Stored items
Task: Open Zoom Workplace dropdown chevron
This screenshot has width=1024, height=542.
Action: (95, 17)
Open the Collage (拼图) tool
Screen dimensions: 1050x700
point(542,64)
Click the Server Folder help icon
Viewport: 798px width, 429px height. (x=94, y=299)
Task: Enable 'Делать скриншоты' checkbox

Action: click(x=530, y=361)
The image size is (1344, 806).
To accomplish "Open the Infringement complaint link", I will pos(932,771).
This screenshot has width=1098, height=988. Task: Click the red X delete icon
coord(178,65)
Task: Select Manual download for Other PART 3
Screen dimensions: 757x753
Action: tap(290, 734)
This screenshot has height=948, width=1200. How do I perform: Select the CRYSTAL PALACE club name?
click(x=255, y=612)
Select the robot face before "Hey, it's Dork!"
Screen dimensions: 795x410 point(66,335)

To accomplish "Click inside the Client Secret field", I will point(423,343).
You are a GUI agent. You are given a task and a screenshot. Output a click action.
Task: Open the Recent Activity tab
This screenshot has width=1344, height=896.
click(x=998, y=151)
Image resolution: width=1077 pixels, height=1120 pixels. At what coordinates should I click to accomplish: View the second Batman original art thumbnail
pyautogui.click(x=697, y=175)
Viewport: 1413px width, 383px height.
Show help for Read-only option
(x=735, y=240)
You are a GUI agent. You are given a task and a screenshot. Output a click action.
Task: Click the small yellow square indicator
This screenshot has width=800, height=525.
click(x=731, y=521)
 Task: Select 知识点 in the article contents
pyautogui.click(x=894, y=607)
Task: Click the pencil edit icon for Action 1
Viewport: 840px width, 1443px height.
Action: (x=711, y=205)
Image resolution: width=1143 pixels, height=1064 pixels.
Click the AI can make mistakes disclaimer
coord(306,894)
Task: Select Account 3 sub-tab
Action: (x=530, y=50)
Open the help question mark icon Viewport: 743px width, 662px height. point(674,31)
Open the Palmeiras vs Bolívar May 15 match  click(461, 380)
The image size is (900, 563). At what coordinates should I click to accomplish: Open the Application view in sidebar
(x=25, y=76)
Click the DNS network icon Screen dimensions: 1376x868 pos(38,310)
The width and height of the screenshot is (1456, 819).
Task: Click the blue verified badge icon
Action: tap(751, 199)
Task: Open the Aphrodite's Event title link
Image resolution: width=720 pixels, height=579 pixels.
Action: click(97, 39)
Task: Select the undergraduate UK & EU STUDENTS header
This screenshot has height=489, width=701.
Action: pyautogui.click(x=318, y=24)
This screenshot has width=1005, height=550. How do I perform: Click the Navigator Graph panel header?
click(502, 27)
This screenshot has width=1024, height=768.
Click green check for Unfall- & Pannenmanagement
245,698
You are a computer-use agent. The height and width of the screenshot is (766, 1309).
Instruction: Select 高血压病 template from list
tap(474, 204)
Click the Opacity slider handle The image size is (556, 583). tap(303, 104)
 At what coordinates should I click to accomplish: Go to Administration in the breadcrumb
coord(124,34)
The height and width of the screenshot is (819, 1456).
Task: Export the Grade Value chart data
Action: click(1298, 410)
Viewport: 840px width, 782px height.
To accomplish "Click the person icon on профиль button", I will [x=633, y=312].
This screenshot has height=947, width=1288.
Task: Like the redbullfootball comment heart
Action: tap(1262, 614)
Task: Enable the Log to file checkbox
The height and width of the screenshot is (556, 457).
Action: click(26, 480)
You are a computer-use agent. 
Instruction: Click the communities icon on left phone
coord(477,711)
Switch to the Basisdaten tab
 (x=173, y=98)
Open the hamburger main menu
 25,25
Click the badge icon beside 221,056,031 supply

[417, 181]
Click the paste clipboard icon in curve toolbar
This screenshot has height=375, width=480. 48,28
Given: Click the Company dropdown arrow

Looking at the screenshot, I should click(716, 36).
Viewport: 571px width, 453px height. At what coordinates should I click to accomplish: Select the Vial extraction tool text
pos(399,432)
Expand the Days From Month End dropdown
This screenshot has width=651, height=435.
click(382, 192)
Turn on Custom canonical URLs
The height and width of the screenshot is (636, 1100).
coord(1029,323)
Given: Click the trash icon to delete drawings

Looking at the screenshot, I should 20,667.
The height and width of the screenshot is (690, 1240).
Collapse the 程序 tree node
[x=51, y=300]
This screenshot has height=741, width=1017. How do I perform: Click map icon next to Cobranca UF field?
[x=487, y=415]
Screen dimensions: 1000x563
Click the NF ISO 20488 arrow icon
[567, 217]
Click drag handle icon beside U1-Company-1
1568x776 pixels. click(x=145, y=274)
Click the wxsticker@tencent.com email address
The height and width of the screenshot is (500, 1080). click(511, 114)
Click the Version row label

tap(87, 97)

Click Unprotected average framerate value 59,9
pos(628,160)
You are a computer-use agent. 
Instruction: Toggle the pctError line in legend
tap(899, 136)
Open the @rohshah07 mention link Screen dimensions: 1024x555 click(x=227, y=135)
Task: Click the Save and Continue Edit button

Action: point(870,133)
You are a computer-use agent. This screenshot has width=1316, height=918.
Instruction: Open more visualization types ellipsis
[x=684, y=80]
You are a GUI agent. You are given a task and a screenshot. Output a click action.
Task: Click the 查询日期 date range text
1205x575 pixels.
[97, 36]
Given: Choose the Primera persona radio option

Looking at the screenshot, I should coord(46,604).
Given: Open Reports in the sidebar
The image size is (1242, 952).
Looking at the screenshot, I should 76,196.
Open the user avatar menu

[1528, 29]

◆ DIRECTIONS ◆
Check each line above for "computer" and state how many match, answering with only the number.

◆ ANSWER SECTION ◆
4